[TASK PROMPT]: Go through the records below and show every line with the string "speaker".

[EXTRACTED ENTRIES]:
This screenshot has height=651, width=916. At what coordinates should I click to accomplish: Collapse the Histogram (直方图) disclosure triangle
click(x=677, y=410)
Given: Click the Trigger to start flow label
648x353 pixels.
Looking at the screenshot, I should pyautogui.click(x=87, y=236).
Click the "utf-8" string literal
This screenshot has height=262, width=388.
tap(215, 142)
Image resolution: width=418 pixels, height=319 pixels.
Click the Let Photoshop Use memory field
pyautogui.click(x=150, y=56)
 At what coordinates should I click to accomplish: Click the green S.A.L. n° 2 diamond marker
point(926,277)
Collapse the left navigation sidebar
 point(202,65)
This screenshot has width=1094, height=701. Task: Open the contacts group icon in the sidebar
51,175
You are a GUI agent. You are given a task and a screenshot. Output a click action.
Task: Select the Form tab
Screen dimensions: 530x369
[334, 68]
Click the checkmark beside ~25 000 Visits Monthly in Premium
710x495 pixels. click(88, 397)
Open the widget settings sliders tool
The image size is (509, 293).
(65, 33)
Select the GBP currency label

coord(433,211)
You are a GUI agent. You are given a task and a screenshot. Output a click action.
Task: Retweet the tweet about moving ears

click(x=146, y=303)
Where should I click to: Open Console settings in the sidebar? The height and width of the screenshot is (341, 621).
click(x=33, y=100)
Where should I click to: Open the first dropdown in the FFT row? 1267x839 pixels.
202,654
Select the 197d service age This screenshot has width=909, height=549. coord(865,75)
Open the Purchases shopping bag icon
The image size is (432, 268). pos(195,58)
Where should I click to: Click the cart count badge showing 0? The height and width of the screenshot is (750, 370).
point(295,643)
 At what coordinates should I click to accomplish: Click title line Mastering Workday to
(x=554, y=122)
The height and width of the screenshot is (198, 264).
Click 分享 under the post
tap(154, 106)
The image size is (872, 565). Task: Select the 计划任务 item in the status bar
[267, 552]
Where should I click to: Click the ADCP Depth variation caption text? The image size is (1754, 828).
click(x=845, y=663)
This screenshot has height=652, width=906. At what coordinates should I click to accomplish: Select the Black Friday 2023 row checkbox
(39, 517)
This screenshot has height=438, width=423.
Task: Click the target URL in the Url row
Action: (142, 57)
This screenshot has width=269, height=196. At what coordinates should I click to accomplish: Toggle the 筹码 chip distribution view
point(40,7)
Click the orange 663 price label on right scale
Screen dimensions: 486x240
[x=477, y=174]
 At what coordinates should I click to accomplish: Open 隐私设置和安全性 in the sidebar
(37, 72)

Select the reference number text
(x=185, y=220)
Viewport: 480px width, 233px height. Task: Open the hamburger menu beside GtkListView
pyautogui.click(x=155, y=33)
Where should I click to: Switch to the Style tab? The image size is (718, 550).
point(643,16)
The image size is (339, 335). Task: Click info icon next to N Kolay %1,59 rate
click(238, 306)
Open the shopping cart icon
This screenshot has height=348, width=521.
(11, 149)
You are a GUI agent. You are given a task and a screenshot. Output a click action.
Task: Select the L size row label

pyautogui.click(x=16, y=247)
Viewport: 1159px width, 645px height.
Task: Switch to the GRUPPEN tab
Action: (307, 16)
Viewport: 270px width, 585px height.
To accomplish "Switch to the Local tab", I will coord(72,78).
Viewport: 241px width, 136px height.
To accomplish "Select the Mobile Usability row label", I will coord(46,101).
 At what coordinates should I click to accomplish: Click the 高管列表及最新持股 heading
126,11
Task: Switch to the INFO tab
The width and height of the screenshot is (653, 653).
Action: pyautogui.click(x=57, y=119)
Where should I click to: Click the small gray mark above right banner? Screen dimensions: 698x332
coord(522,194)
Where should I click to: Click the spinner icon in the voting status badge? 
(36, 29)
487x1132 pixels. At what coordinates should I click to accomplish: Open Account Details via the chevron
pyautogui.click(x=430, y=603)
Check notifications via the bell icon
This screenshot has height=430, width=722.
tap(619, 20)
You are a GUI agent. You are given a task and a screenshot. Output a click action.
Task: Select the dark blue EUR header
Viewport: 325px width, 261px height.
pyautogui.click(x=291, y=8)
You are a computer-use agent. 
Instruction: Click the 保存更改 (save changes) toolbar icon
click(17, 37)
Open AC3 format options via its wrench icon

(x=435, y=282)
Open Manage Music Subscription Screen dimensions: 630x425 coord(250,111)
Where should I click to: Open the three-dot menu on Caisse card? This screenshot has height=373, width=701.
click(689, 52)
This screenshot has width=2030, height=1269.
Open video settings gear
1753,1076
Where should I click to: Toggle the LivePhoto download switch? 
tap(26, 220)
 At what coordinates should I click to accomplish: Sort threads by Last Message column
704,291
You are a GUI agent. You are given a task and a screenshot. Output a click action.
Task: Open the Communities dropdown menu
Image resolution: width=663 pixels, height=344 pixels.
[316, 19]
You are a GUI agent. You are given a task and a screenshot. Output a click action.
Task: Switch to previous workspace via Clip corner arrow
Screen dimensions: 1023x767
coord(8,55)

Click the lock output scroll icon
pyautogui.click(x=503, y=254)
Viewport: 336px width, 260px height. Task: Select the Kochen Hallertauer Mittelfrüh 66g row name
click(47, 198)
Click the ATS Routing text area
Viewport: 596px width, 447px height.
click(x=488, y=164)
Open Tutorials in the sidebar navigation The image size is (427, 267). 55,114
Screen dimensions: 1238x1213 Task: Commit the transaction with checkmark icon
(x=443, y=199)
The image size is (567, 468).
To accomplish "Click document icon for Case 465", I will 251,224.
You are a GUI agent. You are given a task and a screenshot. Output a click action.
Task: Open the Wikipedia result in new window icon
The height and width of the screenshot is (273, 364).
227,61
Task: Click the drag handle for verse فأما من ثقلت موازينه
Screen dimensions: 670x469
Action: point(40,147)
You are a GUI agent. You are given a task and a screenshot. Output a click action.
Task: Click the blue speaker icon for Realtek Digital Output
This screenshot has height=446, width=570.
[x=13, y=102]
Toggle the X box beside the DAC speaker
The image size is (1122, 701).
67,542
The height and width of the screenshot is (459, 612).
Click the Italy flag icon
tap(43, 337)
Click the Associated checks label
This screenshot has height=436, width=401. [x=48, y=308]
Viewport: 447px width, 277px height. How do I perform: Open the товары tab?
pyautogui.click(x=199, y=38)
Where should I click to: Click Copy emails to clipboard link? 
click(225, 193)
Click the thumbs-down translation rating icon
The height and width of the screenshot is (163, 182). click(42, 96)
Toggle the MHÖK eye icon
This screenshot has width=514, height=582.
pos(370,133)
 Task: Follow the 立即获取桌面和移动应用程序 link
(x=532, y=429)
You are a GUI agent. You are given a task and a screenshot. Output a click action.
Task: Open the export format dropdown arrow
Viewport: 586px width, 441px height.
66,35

[SOLVED PROBLEM]:
Task: Click the blue speaker icon for Realtek Digital Output
Toggle the X box beside the DAC speaker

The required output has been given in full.